Unnamed: 0,Value,Std err,t-test,p-value,Rob. Std err,Rob. t-test,Rob. p-value
ASC_heinz32,0.648626,0.045939,14.119377,0.0,0.041539,15.614902,0.0
ASC_heinz41,-0.634554,0.088652,-7.157828,8.195666e-13,0.092739,-6.84236,7.789991e-12
B_disp,1.364851,0.091346,14.941472,0.0,0.097956,13.933276,0.0
B_feat,0.939845,0.101568,9.253366,0.0,0.101292,9.27853,0.0
B_price,-0.519478,0.038763,-13.401433,0.0,0.040612,-12.791336,0.0


In [31]:
tgt_mnl = {
    0: (models.logit(V_mnl, av, 0)),
    1: (models.logit(V_mnl, av, 1)),
    2: (models.logit(V_mnl, av, 2)),
    3: (models.logit(V_mnl, av, 3))
    }

sim_mnl = bio.BIOGEME(database_nonpanel, tgt_mnl)
preds_mnl = sim_mnl.simulate(theBetaValues=results_mnl.getBetaValues())
preds_mnl

Unnamed: 0,0,1,2,3
0,0.118467,0.085779,0.493974,0.301780
1,0.158921,0.115070,0.485202,0.240806
2,0.058798,0.031173,0.857034,0.052995
3,0.118467,0.085779,0.493974,0.301780
4,0.305327,0.063243,0.523914,0.107516
...,...,...,...,...
2793,0.136931,0.115868,0.463834,0.283367
2794,0.192460,0.067340,0.477352,0.262848
2795,0.050414,0.026728,0.199569,0.723289
2796,0.118707,0.062935,0.446128,0.372230


---
---

# Exercise: Caaturing dynamics: Add last choice as additional variable (assume that data was observed in order), add it as fixed parameter and  estimate a mixed logit.
Basically we add a new variable and repeat the process for estimating the mixed logit.

The first step is given to us: In the following cells we are going to create a new dataset that has an additional covariate representing the alternative that was chosen before each choice situation.


In [32]:
catsup_past = catsup_pd.copy()

This functions takes a column, removes the last observation and adds a -1 at the begginning.

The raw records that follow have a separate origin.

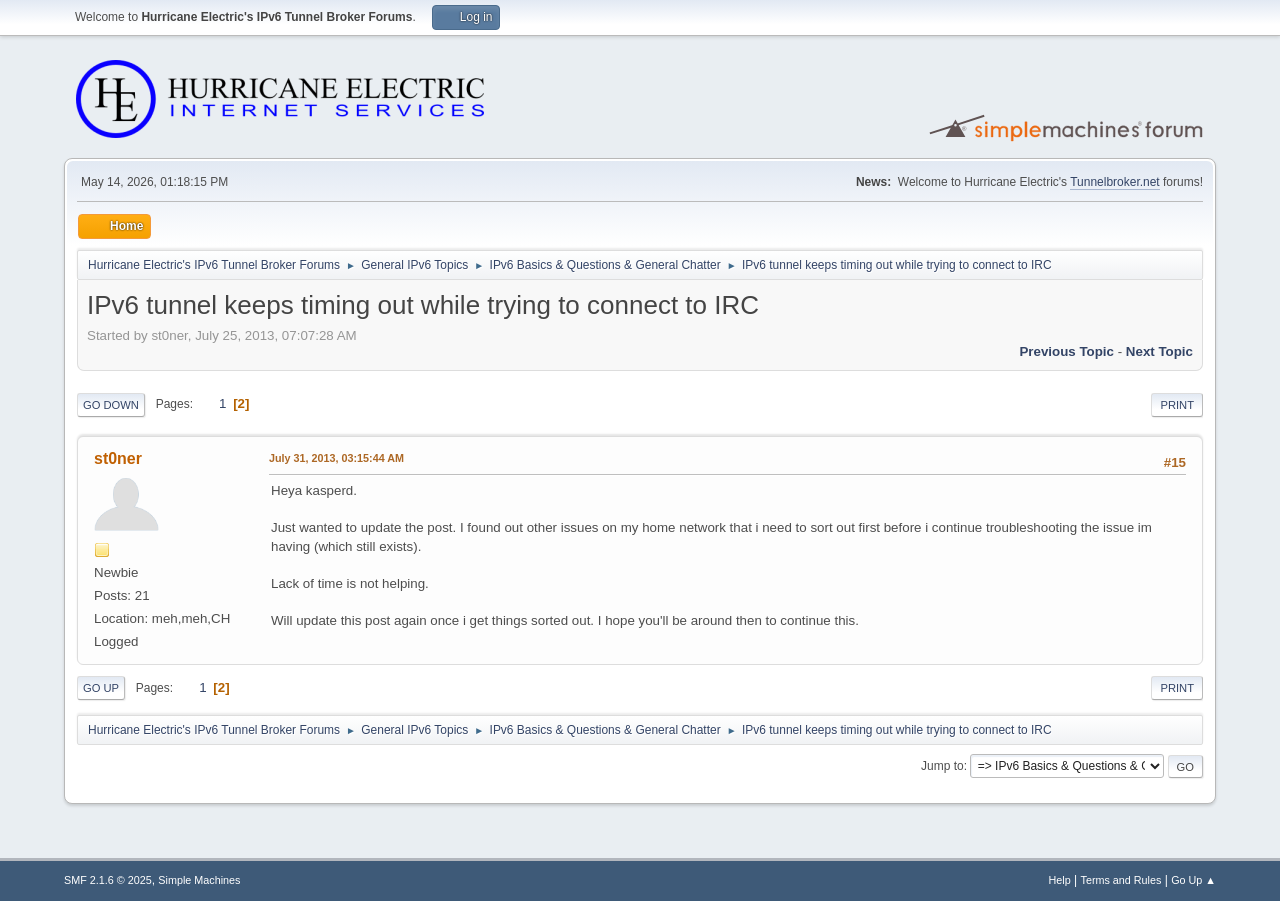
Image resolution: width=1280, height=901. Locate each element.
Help (1060, 880)
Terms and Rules (1121, 880)
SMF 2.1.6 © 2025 (108, 880)
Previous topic (1066, 351)
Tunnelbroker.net (1115, 182)
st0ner (118, 458)
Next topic (1159, 351)
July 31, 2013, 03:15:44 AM (336, 458)
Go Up (101, 688)
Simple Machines (199, 880)
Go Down (111, 405)
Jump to (942, 766)
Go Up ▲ (1193, 880)
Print (1177, 405)
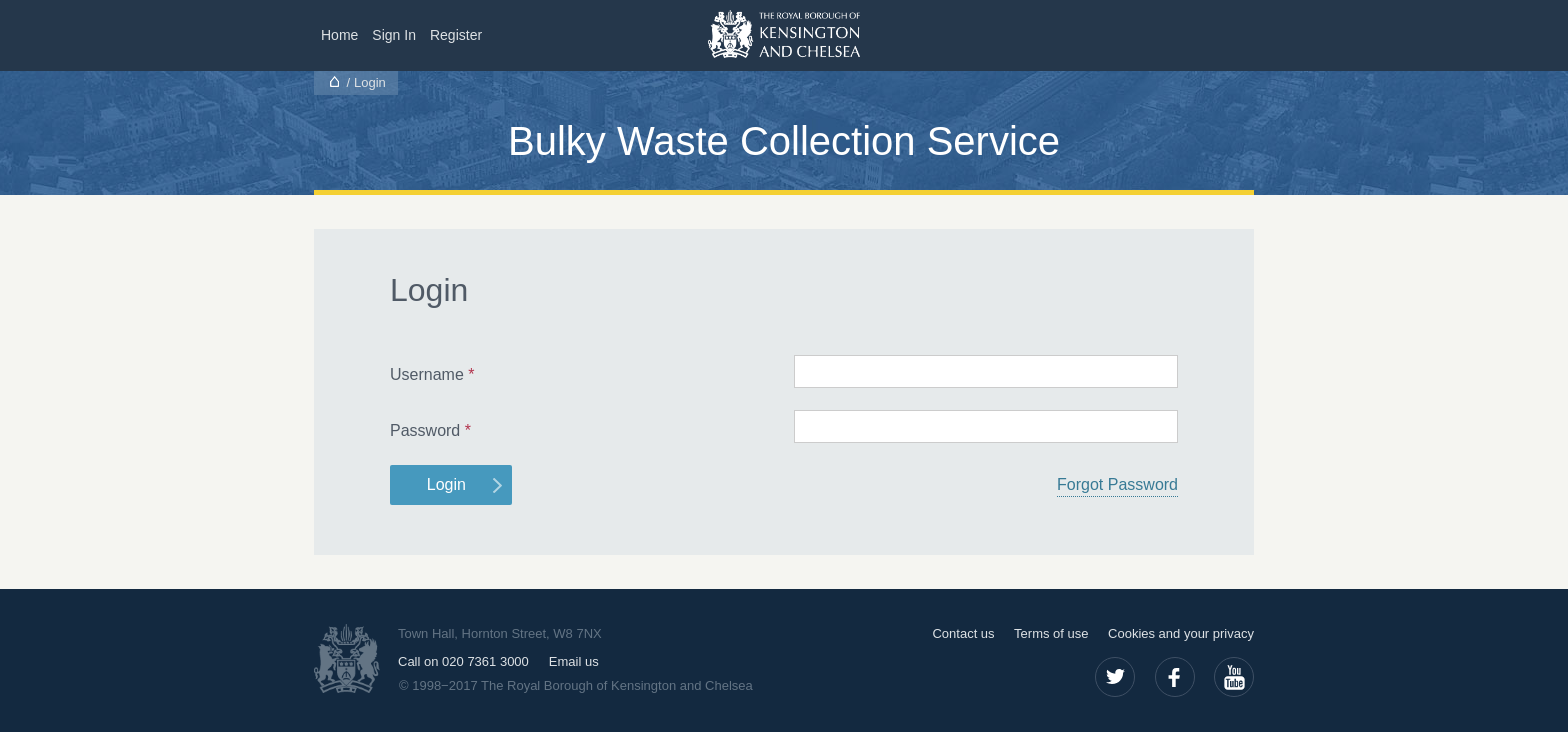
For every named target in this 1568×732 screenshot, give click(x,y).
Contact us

This is how we create the lagged variable.

In [43]:
def last_choice(x):
  return pd.Series([-1]).append(x[:-1])

We apply the function `last_choice` to the dataset, but we group the dataset by the id of the household.

In [54]:
lchoice =  catsup_past.groupby('id')['choice'].apply(last_choice).reset_index()#.head(25)
catsup_past['last_choice'] = lchoice['choice']
catsup_past.head(17)

Unnamed: 0,id,disp_heinz41,disp_heinz32,disp_heinz28,disp_hunts32,feat_heinz41,feat_heinz32,feat_heinz28,feat_hunts32,price_heinz41,price_heinz32,price_heinz28,price_hunts32,choice,_biogroups,last_choice
0,1,0,0,0,0,0,0,0,0,4.6,3.7,5.2,3.4,0,1,-1
1,1,0,0,0,0,0,0,0,0,4.6,4.3,5.2,4.4,0,1,0
2,1,0,0,0,0,0,1,0,0,4.6,2.5,4.6,4.8,0,1,0
3,1,0,0,0,0,0,0,0,0,4.6,3.7,5.2,3.4,0,1,0
4,1,0,0,0,0,0,0,1,0,4.6,3.0,4.6,4.8,0,1,0
5,1,0,0,0,0,0,0,0,0,5.0,3.0,4.7,3.0,0,1,0
6,1,0,0,0,1,0,0,0,1,5.1,3.1,4.6,4.1,0,1,0
7,1,0,0,0,0,0,0,0,0,4.6,3.4,4.7,3.1,1,1,0
8,1,0,0,0,0,0,0,0,0,5.0,3.4,4.7,3.1,0,1,1
9,1,0,0,0,1,0,0,0,0,5.0,3.4,5.0,2.8,0,1,0


But now it is up to you how the new variable is added to the model!
Transformations? Dummy encoding? Per-alternative parameters?.